◆ Task to complete ◆
Copy the line with "macam macam asuransi (474, 1854)" and all lines following it through the last line of the entries, exactly as written.

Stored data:

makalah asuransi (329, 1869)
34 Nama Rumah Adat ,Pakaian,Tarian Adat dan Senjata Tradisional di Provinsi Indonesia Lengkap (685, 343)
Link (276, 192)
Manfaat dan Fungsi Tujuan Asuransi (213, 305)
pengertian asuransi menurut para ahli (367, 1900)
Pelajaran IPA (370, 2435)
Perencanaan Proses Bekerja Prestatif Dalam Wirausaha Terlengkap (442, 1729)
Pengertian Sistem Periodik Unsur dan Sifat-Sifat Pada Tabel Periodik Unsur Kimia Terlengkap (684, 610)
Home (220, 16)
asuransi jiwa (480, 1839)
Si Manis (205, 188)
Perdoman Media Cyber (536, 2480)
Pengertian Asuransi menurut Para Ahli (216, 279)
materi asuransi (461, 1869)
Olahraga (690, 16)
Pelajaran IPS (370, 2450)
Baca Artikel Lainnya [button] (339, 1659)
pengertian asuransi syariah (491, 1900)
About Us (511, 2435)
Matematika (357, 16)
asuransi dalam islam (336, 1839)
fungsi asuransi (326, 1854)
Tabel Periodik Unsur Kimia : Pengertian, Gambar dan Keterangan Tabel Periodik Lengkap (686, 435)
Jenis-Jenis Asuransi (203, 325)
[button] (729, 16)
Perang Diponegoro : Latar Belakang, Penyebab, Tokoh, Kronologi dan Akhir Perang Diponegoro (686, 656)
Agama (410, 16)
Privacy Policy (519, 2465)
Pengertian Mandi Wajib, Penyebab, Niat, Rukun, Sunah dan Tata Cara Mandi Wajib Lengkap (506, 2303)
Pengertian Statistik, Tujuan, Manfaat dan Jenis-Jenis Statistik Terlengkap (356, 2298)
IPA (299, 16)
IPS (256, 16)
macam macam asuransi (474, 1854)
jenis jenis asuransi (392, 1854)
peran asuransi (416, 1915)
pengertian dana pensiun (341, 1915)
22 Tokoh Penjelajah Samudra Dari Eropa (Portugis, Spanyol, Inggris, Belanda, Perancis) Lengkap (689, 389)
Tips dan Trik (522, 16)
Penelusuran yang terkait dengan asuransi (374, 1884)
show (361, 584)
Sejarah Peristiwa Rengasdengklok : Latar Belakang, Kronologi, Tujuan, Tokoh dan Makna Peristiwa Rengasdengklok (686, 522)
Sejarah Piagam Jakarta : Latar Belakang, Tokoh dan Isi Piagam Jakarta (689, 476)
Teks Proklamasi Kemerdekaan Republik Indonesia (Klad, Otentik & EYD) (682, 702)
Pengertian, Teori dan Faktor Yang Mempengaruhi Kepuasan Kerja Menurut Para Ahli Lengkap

◆ Output ◆
macam macam asuransi (474, 1854)
jenis jenis asuransi (392, 1854)
peran asuransi (416, 1915)
pengertian dana pensiun (341, 1915)
22 Tokoh Penjelajah Samudra Dari Eropa (Portugis, Spanyol, Inggris, Belanda, Perancis) Lengkap (689, 389)
Tips dan Trik (522, 16)
Penelusuran yang terkait dengan asuransi (374, 1884)
show (361, 584)
Sejarah Peristiwa Rengasdengklok : Latar Belakang, Kronologi, Tujuan, Tokoh dan Makna Peristiwa Rengasdengklok (686, 522)
Sejarah Piagam Jakarta : Latar Belakang, Tokoh dan Isi Piagam Jakarta (689, 476)
Teks Proklamasi Kemerdekaan Republik Indonesia (Klad, Otentik & EYD) (682, 702)
Pengertian, Teori dan Faktor Yang Mempengaruhi Kepuasan Kerja Menurut Para Ahli Lengkap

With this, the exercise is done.